周波数オークションなど過当な価格競争を引き起こす可能性のある制度が放送用帯域に適用されれば、小規模な放送事業者が資金不足から応札できず、結果として地方における情報発信の担い手が減少することにもなりかねないと考える。 放送の根幹をなす「多元性・多様性・地域性」の原則を損なうものであり、結果として憲法が 保障する国民の「知る権利」をも損なうことにつながる。
総務省「デジタル変革時代の電波政策懇談会 報告書(案)」に対する意見(日本新聞協会)
ツッコミどころ満載でどうなんだろうという文章です。それでは、ツッコんでいきます。
「小規模な事業者が応札できず」ですが、土木の公共工事の入札とか参考にすれば、その地域の地元業者に対応する事例や方法はいくらでもあります。
「情報発信の担い手が減少」ですが、YouTubeをみればわかるように、情報発信するものは、いくらでもいます。そもそも、情報発信にテレビ電波を使う必要がありません。さらに、現在、テレビ局が放送している情報発信の中身は、バラエティーが大半です。
「放送の根幹をなす「多元性・多様性・地域性」の原則を損なう」ですが、電波を独占している現状のほうが、損なっているのでは。このテレビの周波数は現状は1割も使われていないので、オークションが実施されると起こることは、チャンネル数が激増するという方向だと考えられます。批判がずれています。
「知る権利を損なう」ですが、別にテレビに頼らなくても「知る」方法はいくらでもあります。電波を独占しないでください。憲法を持ち出すまでもありません。
テレビ局にとって大切なのはコンテンツであり、電波か?有線か?なんてことは、重要ではなくなってきているのですが?
電波の 経済的価値を重視する政策への転換に対しては、これまでも各方面から懸念の声が上がってい る。

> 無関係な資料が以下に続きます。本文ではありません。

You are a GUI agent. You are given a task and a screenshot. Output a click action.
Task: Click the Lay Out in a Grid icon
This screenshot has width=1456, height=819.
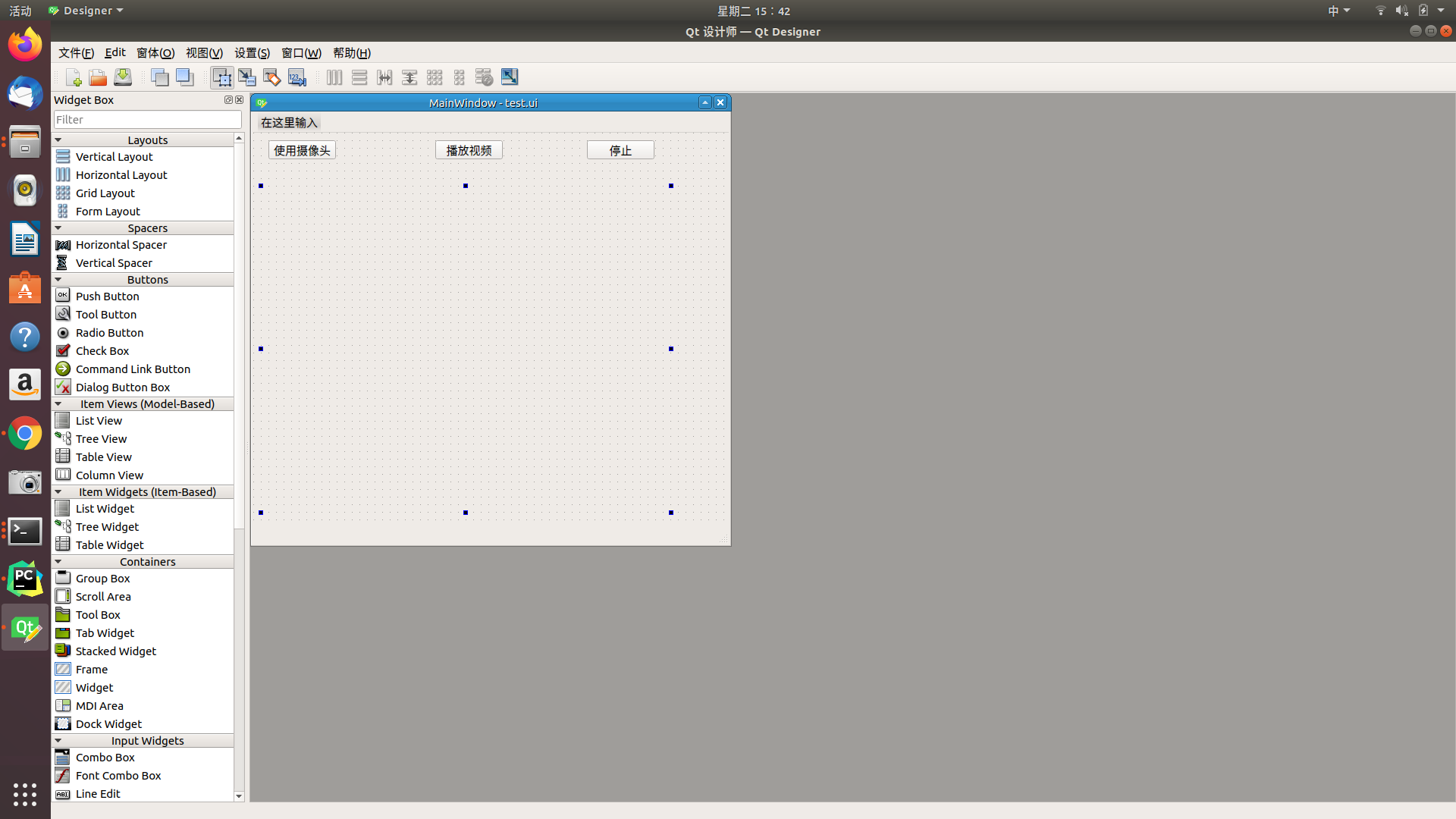435,77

総務省「デジタル変革時代の電波政策懇談会 報告書(案)」に対する意見(日本新聞協会)
「各方面」って、どこ?
明らかな論点ずらしです。あらゆる物と人が、ネットで結ばれる時代に、このままでは電波が枯渇するのは時間の問題だから、テレビなどは有線の方向へ、電波は携帯事業者などへ、ということが本来の趣旨です。
もう、ツッコミは十分でしょうか。
まとめると、新聞社とテレビ局は、複雑な形で固く既得利権を守り合っています。こういう企業がメディアを牛耳り、国民に講釈を垂れているのは、よくないです。
役所に取り込まれる新聞社
消費者離れが進むので、役所依存で生き残ろうとする、既得利権業界の象徴です。
新聞って、どうみても、オワコンです。国民の新聞離れが進む一方で、役所依存がどんどん強まっています。
役所側も、「消費税軽減税率」という餌を与えて飼い慣らしているので、新聞が消費税批判をすることは、ほとんどありません。
学校図書館への新聞配備
平成27年6月の公職選挙法等の改正による選挙権年齢の18歳以上への引下げや令和4年度からの民法に規定する成年年齢の18歳への引下げに伴い、児童生徒が主体的に主権者として必要な資質・能力を身につけることが一層重要になっており、発達段階や地域の実情に応じた、学校図書館への新聞の複数紙配備(公立小学校等:1校あたり2紙、公立中学校等:1校あたり3紙、公立高等学校等:1校あたり5紙を目安)を図る。